Jane Smith, who is married to Joe Smith, inherits a farm. At this point, Jane has both an equitable interest and a spousal interest in the farm. Even though her husband Joe has not inherited the farm, he does have a spousal interest. Now, when Jane sells the farm, the title company will require that Joe sign the deed because of his spousal interest. The title company will issue the check to Jane because she is the only one who has an equitable interest. As long as Jane and Joe stay married, and both are mental and physically able to sign documents, all will be well, but divorce, illness, etc., have a way of upsetting the apple cart. For example:
In the mid-1900s, I met with two married sisters and their single brother. They had inherited 120 acres of land in Franklin County. On the day of the meeting, both husbands accompanied me during the land inspection. One bragged about his deer hunting experiences. Afterward, the sisters, the brother, and I sat down at the kitchen table while the husbands stayed in the living room. As I was explaining that the title company would require all spouses to sign the deed, a loud voice came from the living room. “I’m not signing a thing!” It was the deer-hunting spouse! There was dead silence, so I repeated my point. The response came back the other room: “If selling this farm depends on my signature, then it ain’t selling!” I thanked them for their time and left. During the following weeks, the other sister and her brother tried to reason with the brother-in-law. They even offered to sell their share to him, but he said no. Then, the next year, his wife died. Now, his spousal interest changed to an equitable interest. He was a one-third partner with his brother-in-law and sister-in-law. I doubt that this was the intent of their late parents.

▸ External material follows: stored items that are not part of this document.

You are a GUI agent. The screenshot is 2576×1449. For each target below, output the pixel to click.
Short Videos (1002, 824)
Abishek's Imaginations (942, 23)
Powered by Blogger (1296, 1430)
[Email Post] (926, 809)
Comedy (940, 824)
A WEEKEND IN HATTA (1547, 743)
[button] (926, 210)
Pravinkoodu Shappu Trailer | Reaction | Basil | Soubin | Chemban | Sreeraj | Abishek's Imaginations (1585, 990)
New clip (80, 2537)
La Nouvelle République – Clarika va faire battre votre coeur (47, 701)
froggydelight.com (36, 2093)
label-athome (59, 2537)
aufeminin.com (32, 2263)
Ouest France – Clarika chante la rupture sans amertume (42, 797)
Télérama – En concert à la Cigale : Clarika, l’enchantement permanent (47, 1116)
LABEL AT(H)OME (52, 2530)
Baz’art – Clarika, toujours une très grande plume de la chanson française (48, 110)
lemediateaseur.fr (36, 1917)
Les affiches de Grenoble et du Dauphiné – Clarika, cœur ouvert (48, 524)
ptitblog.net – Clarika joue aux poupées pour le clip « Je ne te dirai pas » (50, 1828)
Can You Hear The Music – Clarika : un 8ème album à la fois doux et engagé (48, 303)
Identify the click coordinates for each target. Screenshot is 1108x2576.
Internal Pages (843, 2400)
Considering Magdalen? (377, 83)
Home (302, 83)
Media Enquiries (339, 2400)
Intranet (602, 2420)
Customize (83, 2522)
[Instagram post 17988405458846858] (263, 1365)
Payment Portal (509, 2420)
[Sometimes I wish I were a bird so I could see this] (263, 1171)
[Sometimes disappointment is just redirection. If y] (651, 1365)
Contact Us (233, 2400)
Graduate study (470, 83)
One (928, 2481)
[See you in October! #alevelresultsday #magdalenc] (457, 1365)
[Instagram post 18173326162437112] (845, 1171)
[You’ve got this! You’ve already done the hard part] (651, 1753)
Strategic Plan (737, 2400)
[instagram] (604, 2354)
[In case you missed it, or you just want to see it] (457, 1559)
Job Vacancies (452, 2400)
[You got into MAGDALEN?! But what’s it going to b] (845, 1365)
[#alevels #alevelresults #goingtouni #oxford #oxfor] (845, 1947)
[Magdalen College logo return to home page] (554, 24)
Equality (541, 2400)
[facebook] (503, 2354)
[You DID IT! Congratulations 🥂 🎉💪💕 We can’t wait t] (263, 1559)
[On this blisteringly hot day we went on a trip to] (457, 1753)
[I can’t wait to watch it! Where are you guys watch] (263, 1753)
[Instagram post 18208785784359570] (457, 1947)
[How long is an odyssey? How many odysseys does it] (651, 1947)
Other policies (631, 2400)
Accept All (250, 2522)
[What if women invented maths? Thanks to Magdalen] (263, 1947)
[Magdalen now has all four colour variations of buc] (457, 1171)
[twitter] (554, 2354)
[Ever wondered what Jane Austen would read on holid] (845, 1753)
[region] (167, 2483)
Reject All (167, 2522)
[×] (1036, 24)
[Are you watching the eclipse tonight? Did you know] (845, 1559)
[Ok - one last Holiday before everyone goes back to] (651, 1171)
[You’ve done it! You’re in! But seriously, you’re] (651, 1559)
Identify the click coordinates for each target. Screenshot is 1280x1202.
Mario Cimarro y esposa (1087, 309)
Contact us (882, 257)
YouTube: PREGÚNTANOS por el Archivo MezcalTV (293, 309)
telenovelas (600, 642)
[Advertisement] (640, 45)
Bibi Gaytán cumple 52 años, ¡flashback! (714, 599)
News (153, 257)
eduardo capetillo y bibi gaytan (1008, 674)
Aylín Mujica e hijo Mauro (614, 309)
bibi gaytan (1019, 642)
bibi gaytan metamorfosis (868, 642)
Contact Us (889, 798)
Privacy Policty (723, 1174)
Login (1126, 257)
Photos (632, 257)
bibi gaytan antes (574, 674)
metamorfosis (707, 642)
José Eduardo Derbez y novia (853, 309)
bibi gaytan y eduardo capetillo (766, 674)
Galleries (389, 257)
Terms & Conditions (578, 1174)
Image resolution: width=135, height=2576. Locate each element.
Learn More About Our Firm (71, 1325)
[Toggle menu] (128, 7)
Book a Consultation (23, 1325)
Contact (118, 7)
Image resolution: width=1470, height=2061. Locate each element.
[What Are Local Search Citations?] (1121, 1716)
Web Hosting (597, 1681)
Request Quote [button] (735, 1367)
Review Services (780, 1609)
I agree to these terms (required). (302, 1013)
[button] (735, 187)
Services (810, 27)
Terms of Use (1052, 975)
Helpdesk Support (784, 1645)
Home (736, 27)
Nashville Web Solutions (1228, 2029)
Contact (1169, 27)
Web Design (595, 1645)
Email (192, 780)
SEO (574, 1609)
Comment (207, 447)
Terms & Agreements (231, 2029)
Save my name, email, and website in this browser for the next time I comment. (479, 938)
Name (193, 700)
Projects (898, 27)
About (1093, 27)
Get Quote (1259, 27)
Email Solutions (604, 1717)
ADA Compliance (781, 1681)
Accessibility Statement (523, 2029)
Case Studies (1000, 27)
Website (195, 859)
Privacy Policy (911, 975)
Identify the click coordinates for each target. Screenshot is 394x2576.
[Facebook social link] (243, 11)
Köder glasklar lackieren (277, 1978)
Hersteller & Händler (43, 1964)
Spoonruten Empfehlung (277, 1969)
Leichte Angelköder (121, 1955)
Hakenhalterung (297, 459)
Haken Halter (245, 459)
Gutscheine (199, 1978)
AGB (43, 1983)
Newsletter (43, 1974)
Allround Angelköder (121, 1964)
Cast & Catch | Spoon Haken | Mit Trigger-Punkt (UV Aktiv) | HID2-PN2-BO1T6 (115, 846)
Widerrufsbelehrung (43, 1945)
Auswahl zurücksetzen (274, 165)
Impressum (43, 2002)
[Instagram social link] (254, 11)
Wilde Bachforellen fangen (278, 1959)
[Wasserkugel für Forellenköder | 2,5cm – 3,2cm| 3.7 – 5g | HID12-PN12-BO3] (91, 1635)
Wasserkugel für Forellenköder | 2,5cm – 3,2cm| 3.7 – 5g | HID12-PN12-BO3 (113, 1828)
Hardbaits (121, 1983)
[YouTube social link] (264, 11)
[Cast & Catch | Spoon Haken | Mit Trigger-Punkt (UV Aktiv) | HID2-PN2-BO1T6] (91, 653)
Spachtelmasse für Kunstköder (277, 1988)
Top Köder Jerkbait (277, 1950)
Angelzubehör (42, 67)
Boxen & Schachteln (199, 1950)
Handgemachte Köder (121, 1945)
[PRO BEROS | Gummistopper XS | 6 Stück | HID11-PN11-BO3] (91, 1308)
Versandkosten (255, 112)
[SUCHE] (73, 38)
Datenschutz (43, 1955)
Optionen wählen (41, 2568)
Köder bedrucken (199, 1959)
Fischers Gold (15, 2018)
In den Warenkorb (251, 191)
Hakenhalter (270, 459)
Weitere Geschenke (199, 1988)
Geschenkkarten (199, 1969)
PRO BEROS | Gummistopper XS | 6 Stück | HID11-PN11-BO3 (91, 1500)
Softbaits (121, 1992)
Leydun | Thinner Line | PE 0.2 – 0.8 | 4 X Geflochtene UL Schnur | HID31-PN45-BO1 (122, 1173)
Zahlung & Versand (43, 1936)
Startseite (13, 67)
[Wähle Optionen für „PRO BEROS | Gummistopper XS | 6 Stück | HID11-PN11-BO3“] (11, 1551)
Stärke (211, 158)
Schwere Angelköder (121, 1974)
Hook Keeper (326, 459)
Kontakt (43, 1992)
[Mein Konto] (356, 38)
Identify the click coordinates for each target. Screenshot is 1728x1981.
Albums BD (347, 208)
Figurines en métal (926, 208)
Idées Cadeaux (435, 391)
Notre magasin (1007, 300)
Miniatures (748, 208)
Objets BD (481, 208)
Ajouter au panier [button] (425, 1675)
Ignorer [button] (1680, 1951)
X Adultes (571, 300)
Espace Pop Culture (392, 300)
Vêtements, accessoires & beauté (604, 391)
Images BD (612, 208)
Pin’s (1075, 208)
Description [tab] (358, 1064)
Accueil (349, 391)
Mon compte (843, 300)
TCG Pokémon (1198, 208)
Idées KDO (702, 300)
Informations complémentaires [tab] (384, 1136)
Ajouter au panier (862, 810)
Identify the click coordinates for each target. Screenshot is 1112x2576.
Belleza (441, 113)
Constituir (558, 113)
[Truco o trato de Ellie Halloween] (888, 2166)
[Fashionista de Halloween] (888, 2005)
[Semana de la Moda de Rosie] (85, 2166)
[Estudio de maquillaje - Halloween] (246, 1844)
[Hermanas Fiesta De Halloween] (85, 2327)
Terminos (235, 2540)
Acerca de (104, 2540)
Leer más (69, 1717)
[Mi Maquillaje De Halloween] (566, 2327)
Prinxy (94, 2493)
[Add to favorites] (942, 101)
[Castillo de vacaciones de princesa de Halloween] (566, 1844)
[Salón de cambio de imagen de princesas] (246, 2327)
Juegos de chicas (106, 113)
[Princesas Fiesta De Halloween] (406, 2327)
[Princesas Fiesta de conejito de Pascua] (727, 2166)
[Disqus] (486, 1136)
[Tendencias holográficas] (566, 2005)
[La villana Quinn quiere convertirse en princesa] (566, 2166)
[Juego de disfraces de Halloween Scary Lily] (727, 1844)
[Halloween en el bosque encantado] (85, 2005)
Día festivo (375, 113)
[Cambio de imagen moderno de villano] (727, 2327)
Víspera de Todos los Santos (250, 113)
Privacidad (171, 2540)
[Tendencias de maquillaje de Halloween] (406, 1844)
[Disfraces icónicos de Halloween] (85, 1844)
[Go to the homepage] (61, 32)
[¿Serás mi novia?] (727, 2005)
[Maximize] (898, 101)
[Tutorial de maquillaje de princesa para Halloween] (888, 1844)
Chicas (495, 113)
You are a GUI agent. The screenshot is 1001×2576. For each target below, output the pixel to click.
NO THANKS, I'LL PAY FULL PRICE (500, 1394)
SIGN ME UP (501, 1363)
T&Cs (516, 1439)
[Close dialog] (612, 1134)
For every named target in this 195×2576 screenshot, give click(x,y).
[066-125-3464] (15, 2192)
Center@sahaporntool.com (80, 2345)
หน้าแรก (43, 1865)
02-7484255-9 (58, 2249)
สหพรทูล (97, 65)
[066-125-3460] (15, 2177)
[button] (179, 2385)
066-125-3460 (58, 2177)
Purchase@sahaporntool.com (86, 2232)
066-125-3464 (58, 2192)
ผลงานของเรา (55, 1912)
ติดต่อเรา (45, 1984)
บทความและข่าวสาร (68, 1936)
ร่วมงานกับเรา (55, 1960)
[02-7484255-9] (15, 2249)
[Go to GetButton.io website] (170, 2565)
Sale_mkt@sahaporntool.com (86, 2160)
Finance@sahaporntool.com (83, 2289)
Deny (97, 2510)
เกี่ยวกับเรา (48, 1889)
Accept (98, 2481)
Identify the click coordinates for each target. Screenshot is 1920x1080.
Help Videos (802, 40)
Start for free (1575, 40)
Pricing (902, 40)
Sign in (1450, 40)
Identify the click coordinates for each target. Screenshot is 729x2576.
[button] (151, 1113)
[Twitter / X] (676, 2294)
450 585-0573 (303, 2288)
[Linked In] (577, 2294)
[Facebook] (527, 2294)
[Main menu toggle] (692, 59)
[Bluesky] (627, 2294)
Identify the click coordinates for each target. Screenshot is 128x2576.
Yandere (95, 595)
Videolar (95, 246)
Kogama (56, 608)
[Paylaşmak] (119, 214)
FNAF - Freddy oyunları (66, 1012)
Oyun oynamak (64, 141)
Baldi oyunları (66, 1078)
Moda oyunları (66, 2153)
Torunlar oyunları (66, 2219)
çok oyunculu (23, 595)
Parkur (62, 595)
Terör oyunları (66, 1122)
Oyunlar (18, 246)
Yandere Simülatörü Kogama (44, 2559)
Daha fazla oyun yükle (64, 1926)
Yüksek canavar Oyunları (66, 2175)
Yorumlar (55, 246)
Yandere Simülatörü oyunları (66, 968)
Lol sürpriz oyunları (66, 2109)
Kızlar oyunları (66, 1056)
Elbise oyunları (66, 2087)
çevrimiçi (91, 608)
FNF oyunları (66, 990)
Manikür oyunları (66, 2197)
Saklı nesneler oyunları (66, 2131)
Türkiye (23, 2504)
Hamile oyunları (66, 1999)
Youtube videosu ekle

Many years ago, I represented two brothers and their sister, who had inherited land in Lincoln County. All three were married. The sister was in the advanced stages of Alzheimer’s and was not physically or mentally able to conduct business. Her husband told me that before she became ill, they had prepared a trust that would allow him to sell their real estate without her signature. All seemed in order until a week after we had successfully negotiated a sale contract to sell the land. The title company called. There was a problem!
After their attorney had prepared the trust, the sister and her husband failed to deed their ownership interest in this land into the trust. This meant that the title company would require the signatures of both she and her husband before the property could be sold. However, since the wife was unable to sign, the sale was put on hold. Fortunately, another title company with whom I had known for years came up with a creative solution and the sale closed a few weeks later. If not for this title company, the sale would have collapsed and the ownership would had to have been resolved by the courts.
In the late 1980s, I sold a Warren County farm that had been inherited by ten children. After ten children and nine spouses signed the contract, one of the heirs told me he was getting a divorce and his wife would not sign the deed until she was guaranteed 50% of his inheritance. He argued that this was his inheritance and not hers. He was right. He had the equitable interest, and she had only a spousal interest, but she and her lawyer saw it differently. The closing was delayed. After weeks of haggling and considerable pressure from his siblings, the husband agreed to her demands. However, the wife wanted the money before she would sign the deed and the title company would not give her a check until the deed was signed. The title company came up with the solution.
The title company divided the proceeds into twenty checks rather than ten. Each couple would get two checks made payable to both husband and wife. Both husband and wife would have to endorse both before either check could be cashed. At the closing, the husband, the soon-to-be-ex-wife, and their lawyers sat across the table from each other. The closing agent with the title company gave the deed to the husband, which he signed. The deed was then handed to the ex-wife along with one of the two checks made payable to her and her husband. She signed the deed and endorsed her check. The husband endorsed his check after both lawyers had given their approval. Then, each slowly slid their endorsed check across the table until their hands were on both checks. Then, they slowly pulled back the exchanged checks, and their lawyers verified that the checks had been properly endorsed. The parents could have left the farm to the kids in a way that would have avoided this problem.
Consider seeking the advice of an attorney if you intend to leave your land to the kids or if you are about to inherit land from your parents. The legal expenses of preventing a problem are far less than the legal expenses of solving a problem.